パチンコは日本独特のゲーム
パチンコ店はこの10年で急激に減った。その原因の一つは禁煙の流れ。二つ目は「ギャンブル等依存症対策基本法」による規制が強まったこと。そして最後はやはりコロナ禍で客足が減ったことだろう。
むかし長門勇主演のドラマ「雲をつかむ男」(昭和39年)を見たおぼえがある。終戦直後の名古屋でパチンコで大もうけして、東京や大阪の繁華街にパチンコのチェーン店を経営する男のドラマだった。高度経済成長期には単純なサクセスストーリーが好まれた。ともかくパチンコの発祥地は名古屋というイメージは強かった。ルーツはアメリカのコリントゲーム、よくゲームセンターにあるガラス張りの平面型パチンコ台で、玉を棒で押し出す形のもの。1910年、デトロイトで生まれたこのケームが大正期に日本に伝えられた。大正9年に大阪のメーカーOS富貴家が、シカゴから輸入した模型のもの(現在のスマートボールのようなもの)からパチパチというものを考案した。
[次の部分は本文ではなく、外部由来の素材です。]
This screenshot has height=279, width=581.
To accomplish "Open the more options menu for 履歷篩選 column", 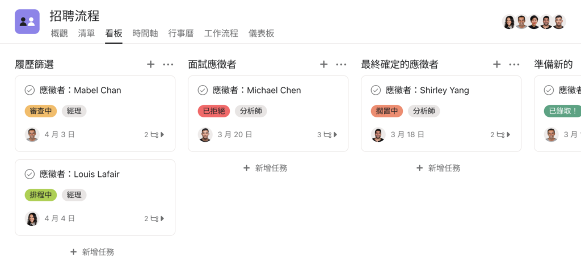I will point(168,65).
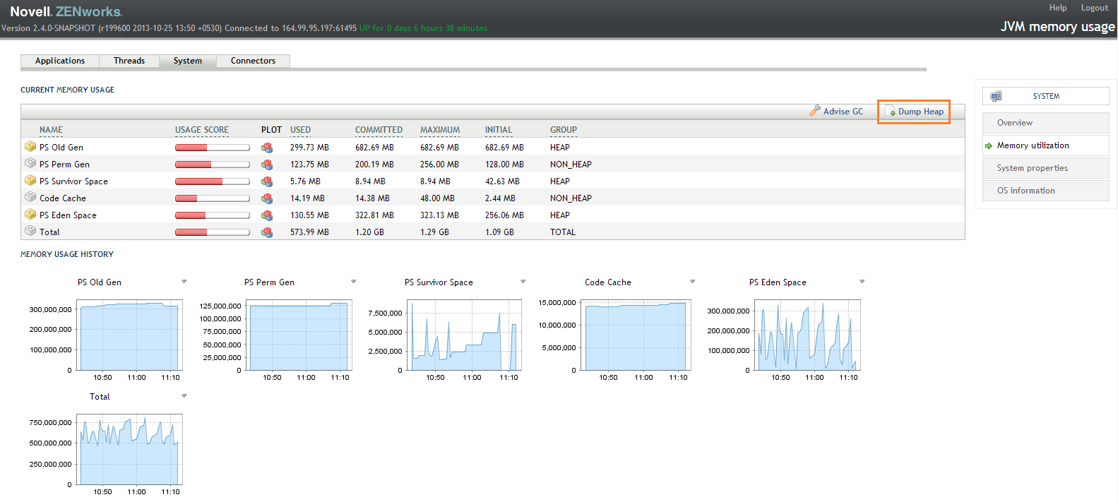Click the plot icon for Total row
Viewport: 1118px width, 502px height.
267,232
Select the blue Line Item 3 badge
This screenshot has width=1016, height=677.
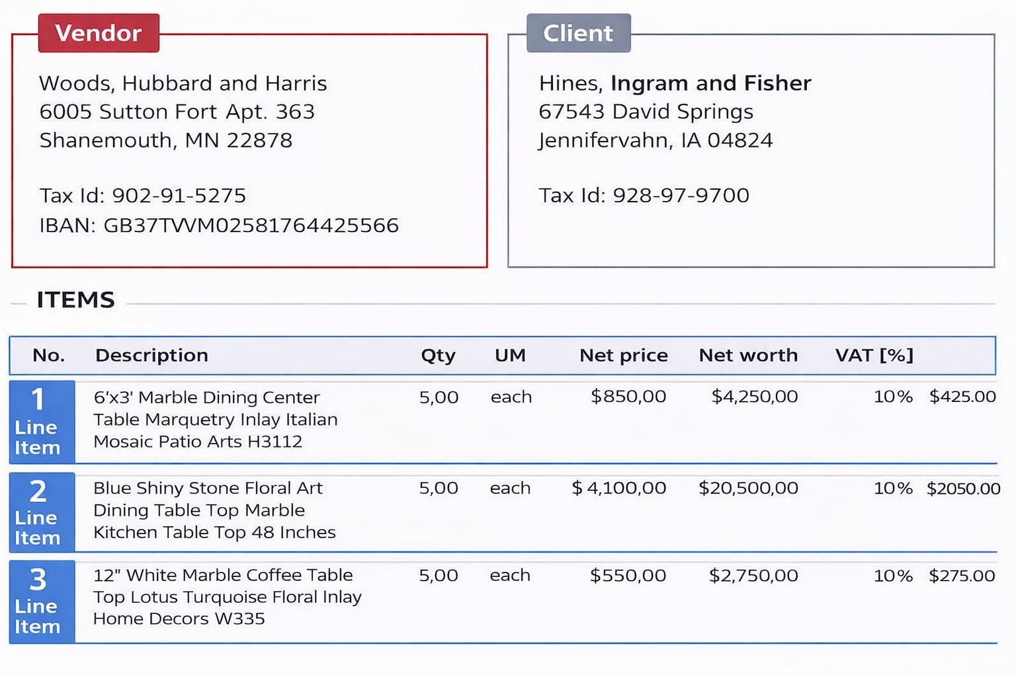42,601
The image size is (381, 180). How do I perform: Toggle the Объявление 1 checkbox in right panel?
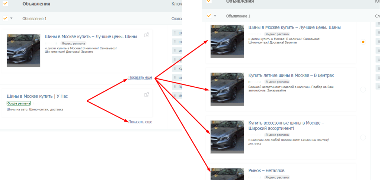209,16
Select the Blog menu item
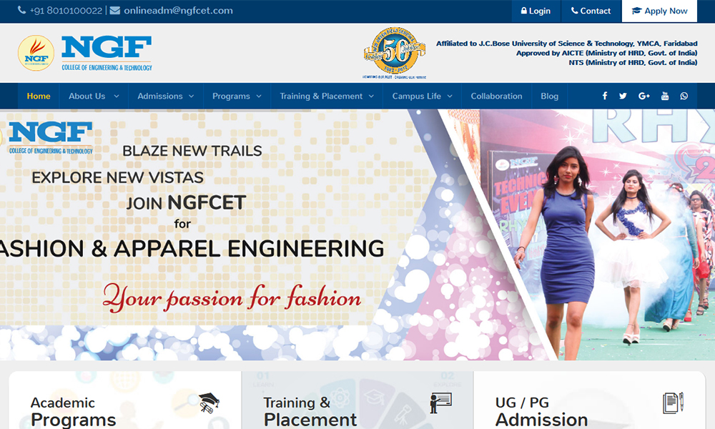The width and height of the screenshot is (715, 429). pos(550,96)

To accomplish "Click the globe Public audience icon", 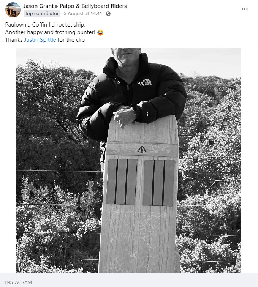I will click(x=108, y=14).
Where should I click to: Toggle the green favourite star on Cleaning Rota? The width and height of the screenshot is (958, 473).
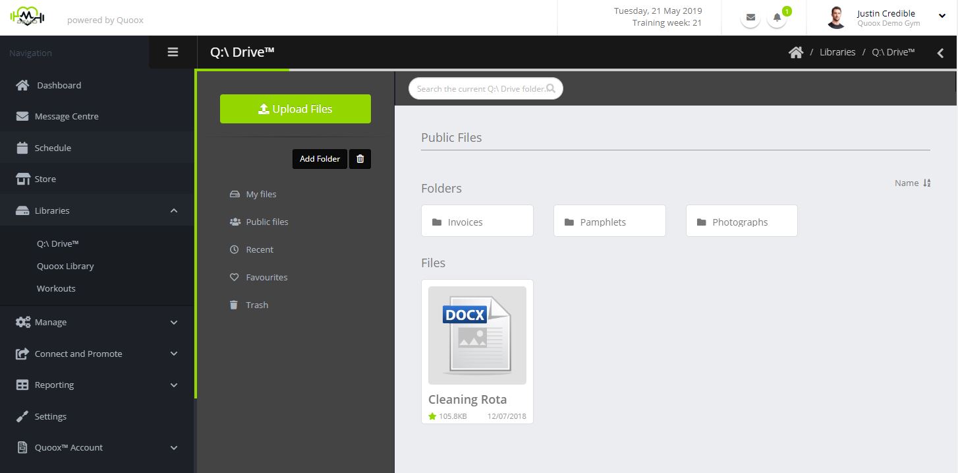point(432,416)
当時は露店でおもに行なわれ、これを金沢の歳田弥一が図案化し、現在のパチンコに近いものにした。「パチンコ」という名称となったのは昭和7年である。昭和10年、1銭パチンコが禁止され、そのため昭和12年に名古屋の藤井文一が鋼球式(現在の11ミリのパチンコ玉)を考案する。景品交換もこのころ普及する。しかし、太平洋戦争になり、名古屋では昭和17年、1台15円の補償金をもらい一斉に閉店したという記録がある。
戦後の昭和21年3月、名古屋にささやかな庶民のギャンブルが登場した。この当時のものは「小もの」と称されて、3個とか、5個とかの玉しか出ないものであったが、長崎一男が10個、15個の玉を出すようにした。これが「オールもの」であり、これの量産化を進めたのが「パチンコの神様」正村竹一(1906-1975)である。昭和22年名古屋、昭和23年東京とブームが広がり、やがて連発式、電動パチンコが現われた。そしてチューリップなどの「やくもの」の登場、フィーバー、パチスロなどさまざまな改良工夫がなされ今日に至っている。「パチンコは日本の文化」といわれるほどで、海外から来た著名人もパチンコ店をのぞく人は多い。
大阪府は金属製品工業で全国一の生産額を誇っている。金属製品には多種多様なものがあるが、大東市は「パチンコ玉」の生産で全国一となっている。群馬県桐生市はパチンコ3大メーカーの本社があり、パチンコ関連工業のまちの一つである。